A cerimônia atraiu chefes de Estado, convidados especiais e turistas, entre eles o cantor portorriquenho Chayanne, que nesta sexta-feira passeava pelas ruínas com certa discrição e o propósito "de conhecer mais sobre a civilização maia".
Quase 4.500 km ao sudeste, muito longe da zona maia e em pleno coração das civilizações incaicas, um rito ancestral de purificação do ambiente deu início à madrugada desta sexta-feira na boliviana Isla del Sol, sobre o Lago Titicaca, para saudar o solstício de verão austral.
Paranoia mundial
As comemorações deram lugar às interpretações catastróficas, animadas em grande parte por filmes de Hollywood. Uma suposta profecia maia, que os próprios maias desmentiram veementemente, impulsionou alguns ao redor do mundo a se refugiarem nas montanhas e em curiosos refúgios anticataclismos, tão caros que somente os ricos poderiam se salvar.

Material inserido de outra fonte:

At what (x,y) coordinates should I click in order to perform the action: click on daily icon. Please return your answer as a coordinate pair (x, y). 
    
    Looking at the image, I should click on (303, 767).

Muitos que acreditavam que o mundo poderia acabar nesta sexta-feira viajaram para Alto Paraíso, no centro do Brasil, convencidos de que este povoado de tradição esotérica e antigo refúgio de hippies seria um bunker natural contra a catástrofe.
Outros fanáticos subiram as montanhas da Sérvia e da França. Na Argentina o maior temor era de suicídios coletivos em uma montanha de reputação mística. Na Índia, China, Austrália, Turquia, Holanda... milhares de pessoas se prepararam para este 21 de dezembro.

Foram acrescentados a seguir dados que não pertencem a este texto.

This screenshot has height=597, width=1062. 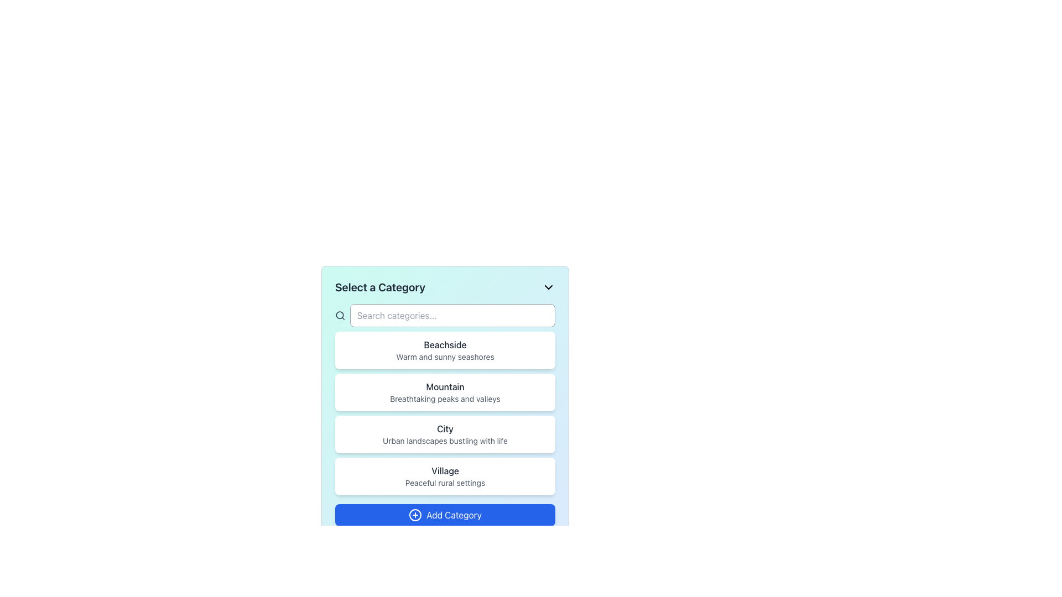 I want to click on the blue button labeled 'Add Category' with rounded corners, so click(x=445, y=516).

A loucura apocalíptica contagiou tanto o mundo que governos, como o dos Estados Unidos e da Rússia, e cientistas, inclusive da agência espacial americana Nasa, tiveram que explicar várias vezes que, pelo menos até agora, a Terra continuará girando.
"Nosso planeta vai bem há mais de 4 bilhões de anos, e cientistas competentes de todo o mundo asseguram que não há nenhuma ameaça relacionada com o ano 2012", disse a Nasa em seu site.
A grande maioria, cética, passou pelo suposto "fim do mundo" com serenidade e bom humor. As redes sociais foram invadidas por piadas, algumas bastante criativas, sobre o tão falado tema do apocalipse.
O apocalipse vende
O que foi real foi o lucrativo negócio do fim do mundo. Governos e empresários do México e América Central lançaram campanhas para atrair turistas aos sítios arqueológicos como o de Tikal, Copán (Honduras) e Chichén Itzá.
Nesta sexta-feira cerca de 135.000 turistas estavam reunidos em bairros do Caribe Mexicano, onde há muitos sítios arqueológicos e somente em Chichén Itzá se esperavam para este 21 de dezembro cerca de 30.000 visitantes.
Hotéis lotados, que dispararam suas tarifas, jantares com os melhores chefes, bailes, excursões, shows... todo o entorno do fim do mundo foi, provavelmente, pago adiantado, exigência feita também como segurança de recebimento... no caso do mundo realmente acabar.
Enquanto muitos empresários encheram suas carteiras com o turismo apocalíptico, os maias, cujos descendentes são estimados em cerca de nove milhões na América Central e México, vivem na grande pobreza e sofrem a depreciação e a discriminação.
Ainda que já estivessem em decadência quando chegaram os conquistadores espanhóis, seu vasto legado para a humanidade permanece vivo: na arquitetura, ciência, cultura e astronomia. Segundo seus líderes, eles continuam contribuindo em todo o mundo com uma mensagem de paz e harmonia com a natureza. Nunca de cataclismos.